[17] No-way Interactions

This post shares a shocking and counterintuitive fact about studies looking at interactions where effects are predicted to get smaller (attenuated interactions).

I needed a working example and went with Fritz Strack et al.’s  (1988, .pdf) famous paper [933 Google cites], in which participants rated cartoons as funnier if they saw them while holding a pen with their lips (inhibiting smiles) vs. their teeth (facilitating them).

holding pens
The paper relies on a sensible and common tactic: Show the effect in Study 1. Then in Study 2 show that a moderator makes it go away or get smaller. Their Study 2 tested if the pen effect got smaller when it was held only after seeing the cartoons (but before rating them).

In hypothesis-testing terms the tactic is:

Study Statistical Test Example
#1 Simple effect People rate cartoons as funnier with pen held in their teeth vs. lips.
#2 Two-way interaction But less so if they hold pen after seeing cartoons

This post’s punch line:
To obtain the same level of power as in Study 1, Study 2 needs at least twice as many subjects, per cell, as Study 1.

Power discussions get muddied by uncertainty about effect size. The blue fact is free of this problem: whatever power Study 1 had, at least twice as many subjects are needed in Study 2, per cell, to maintain it. We know this because we are testing the reduction of that same effect.

Study 1 with the cartoons had n=31 per-cell.1 Study 2 hence needed to increase to at least n=62 per cell, but instead the authors decreased it to n=21.  We should not make much of the fact that the interaction was not significant in Study 2

(Strack et al. do, interpreting the n.s. result as accepting the null of no-effect and hence as evidence for their theory).
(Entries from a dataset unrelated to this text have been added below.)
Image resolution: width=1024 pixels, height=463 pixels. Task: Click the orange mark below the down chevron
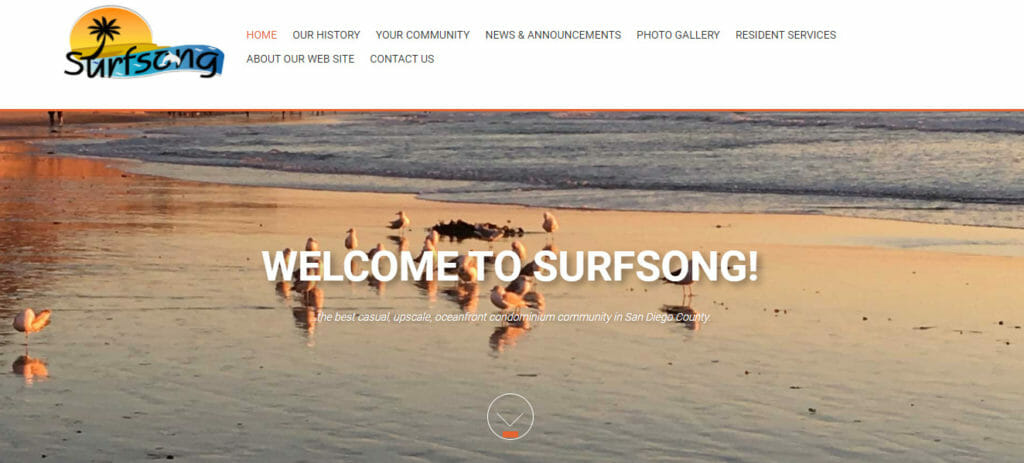click(x=510, y=434)
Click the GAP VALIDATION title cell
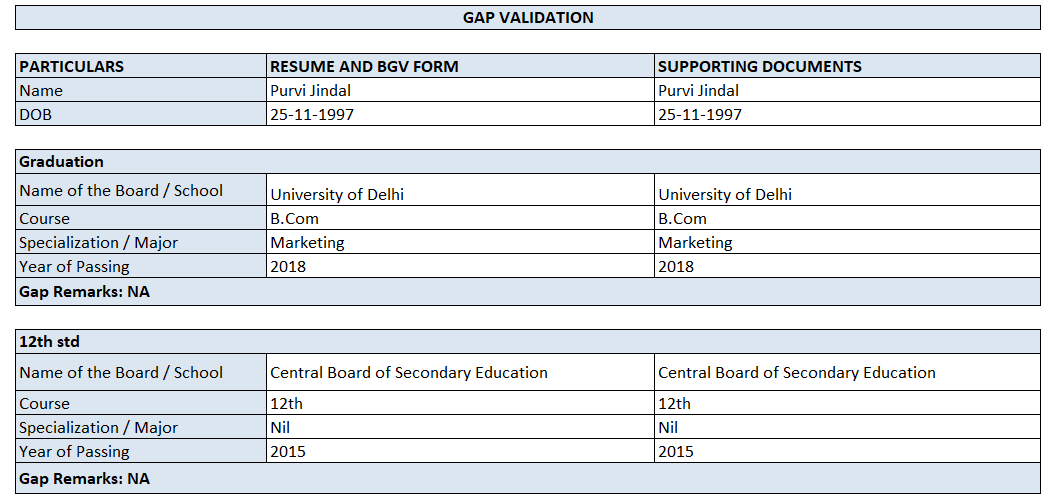Viewport: 1043px width, 497px height. tap(528, 18)
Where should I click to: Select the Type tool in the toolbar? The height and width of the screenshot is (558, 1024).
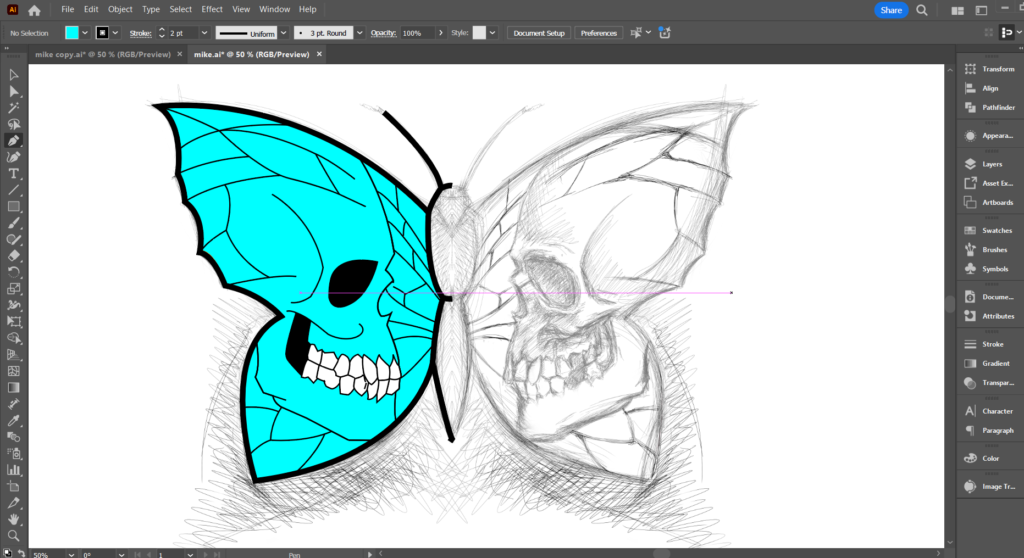pos(14,174)
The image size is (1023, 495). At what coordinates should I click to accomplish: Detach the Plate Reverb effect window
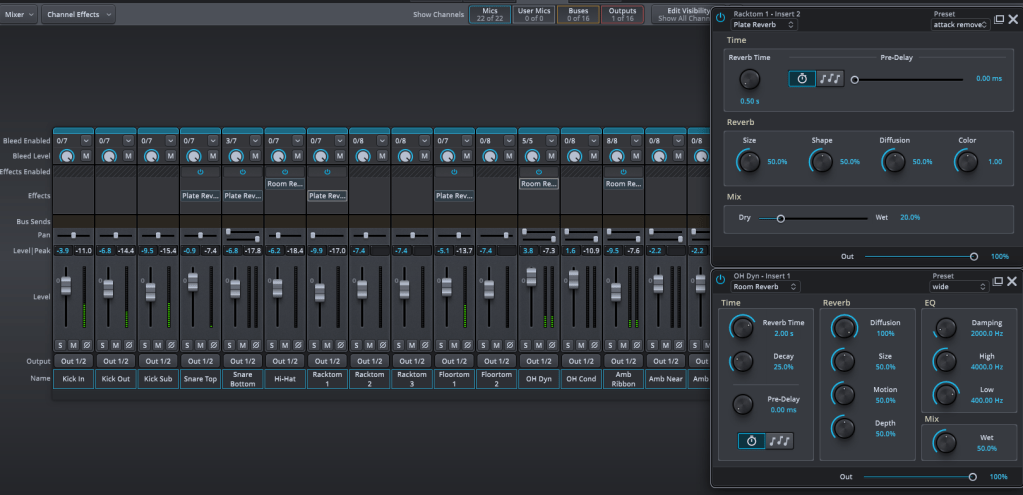click(x=998, y=19)
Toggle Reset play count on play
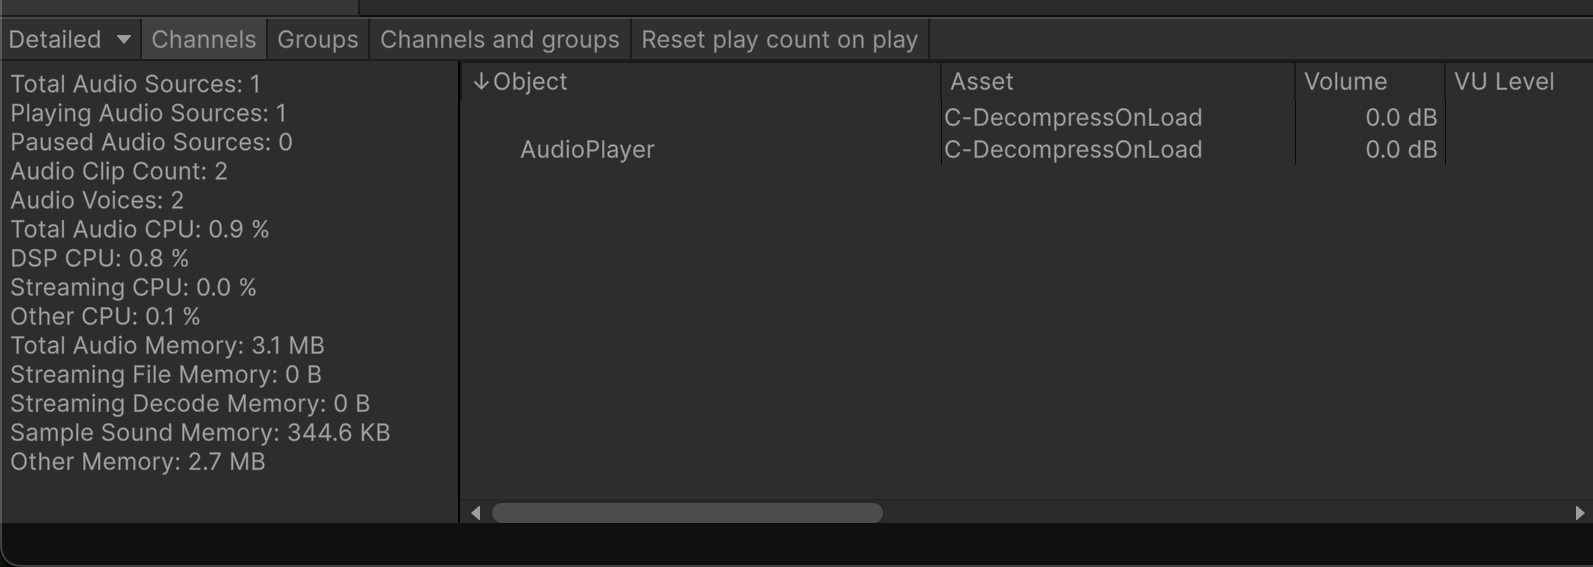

The math behind the blue fact is simple enough (see math derivations .pdf | R simulations| Excel Simulations).
Let’s focus on consequences.

A multiplicative bummer
Twice as many subjects per cell sounds bad. But it is worse than it sounds. If Study 1 is a simple two-cell design, Study 2 typically has at least four (2×2 design).
If Study 1 had 100 subjects total (n=50 per cell), Study 2 needs at least 50 x 2 x 4=400 subjects total.
If Study 2 instead tests a three-way interaction (attenuation of an attenuated effect), it needs N=50 x 2 x2 x 8=1600 subjects .

With between subject designs, two-way interactions are ambitious. Three-ways are more like no-way.

How bad is it to ignore this?
VERY.
Running Study 2 with the same per-cell n as Study 1 lowers power by ~1/3.
If Study 1 had 80% power, Study 2 would have 51%.

Why do you keep saying at least?
Because I have assumed the moderator eliminates the effect. If it merely reduces it, things get worse. Fast. If the effect drops in 70%, instead of 100%, you need FOUR times as many subjects in Study 2, again, per cell. If two-cell Study 1 has 100 total subjects, 2×2 Study 2 needs 800.

How come so many interaction studies have worked?
In order of speculated likelihood:

1) p-hacking: many interactions are post-dicted “Bummer, p=.14. Do a median split on father’s age… p=.048, nailed it!” or if predicted, obtained by dropping subjects, measures, or conditions.

2) Bad inferences: Very often people conclude an interaction ‘worked’ if one effect is  p<.05  and the other isn’t. Bad reasoning allows underpowered studies to “work.”
(Gelman & Stern explain the fallacy .pdf, Nieuwenhuis et al document it’s common .pdf)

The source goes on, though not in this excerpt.